* _INSTRUCTIONS TO FOLLOW_
In the records below, find the line holding "The width and" and the line holding "Given: Click the". Set down both, with every line between them, exactly.

* _THE DATA_
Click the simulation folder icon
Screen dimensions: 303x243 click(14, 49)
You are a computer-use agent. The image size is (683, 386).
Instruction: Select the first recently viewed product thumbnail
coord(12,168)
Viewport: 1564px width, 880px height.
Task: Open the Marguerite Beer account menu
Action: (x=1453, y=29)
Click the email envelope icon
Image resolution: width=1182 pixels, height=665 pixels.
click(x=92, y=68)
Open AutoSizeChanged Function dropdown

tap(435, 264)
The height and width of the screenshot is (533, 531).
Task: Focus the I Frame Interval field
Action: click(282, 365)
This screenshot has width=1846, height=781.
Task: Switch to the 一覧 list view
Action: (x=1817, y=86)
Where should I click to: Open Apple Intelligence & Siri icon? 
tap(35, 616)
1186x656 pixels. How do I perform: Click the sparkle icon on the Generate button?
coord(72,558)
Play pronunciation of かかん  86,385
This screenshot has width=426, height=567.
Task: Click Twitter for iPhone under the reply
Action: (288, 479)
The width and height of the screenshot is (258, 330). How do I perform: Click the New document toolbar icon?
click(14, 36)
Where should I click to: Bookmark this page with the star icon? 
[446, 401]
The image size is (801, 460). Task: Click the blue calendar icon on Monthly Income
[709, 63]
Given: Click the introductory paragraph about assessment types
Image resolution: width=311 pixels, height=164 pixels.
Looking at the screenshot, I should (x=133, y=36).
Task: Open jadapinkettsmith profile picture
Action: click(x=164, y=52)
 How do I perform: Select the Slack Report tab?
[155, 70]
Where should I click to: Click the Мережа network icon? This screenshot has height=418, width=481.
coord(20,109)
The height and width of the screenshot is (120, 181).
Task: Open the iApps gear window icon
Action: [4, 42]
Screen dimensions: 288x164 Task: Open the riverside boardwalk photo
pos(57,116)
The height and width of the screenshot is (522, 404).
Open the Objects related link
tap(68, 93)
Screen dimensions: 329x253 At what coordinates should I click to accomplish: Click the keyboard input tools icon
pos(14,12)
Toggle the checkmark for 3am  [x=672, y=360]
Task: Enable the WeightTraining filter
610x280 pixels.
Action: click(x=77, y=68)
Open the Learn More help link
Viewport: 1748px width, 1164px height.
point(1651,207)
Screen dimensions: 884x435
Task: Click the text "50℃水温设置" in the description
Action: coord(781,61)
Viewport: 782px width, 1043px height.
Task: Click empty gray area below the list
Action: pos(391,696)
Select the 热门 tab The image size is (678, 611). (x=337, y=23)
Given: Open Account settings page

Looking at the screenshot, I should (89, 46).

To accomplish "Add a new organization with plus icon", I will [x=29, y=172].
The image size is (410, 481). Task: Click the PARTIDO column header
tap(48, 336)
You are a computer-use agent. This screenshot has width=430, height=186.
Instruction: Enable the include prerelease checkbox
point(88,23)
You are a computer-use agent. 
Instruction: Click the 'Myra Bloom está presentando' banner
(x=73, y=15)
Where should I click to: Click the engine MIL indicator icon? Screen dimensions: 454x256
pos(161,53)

* _RESPONSE_
The width and height of the screenshot is (258, 330). How do I perform: Click the New document toolbar icon?
click(14, 36)
Where should I click to: Bookmark this page with the star icon? 
[446, 401]
The image size is (801, 460). Task: Click the blue calendar icon on Monthly Income
[709, 63]
Given: Click the introductory paragraph about assessment types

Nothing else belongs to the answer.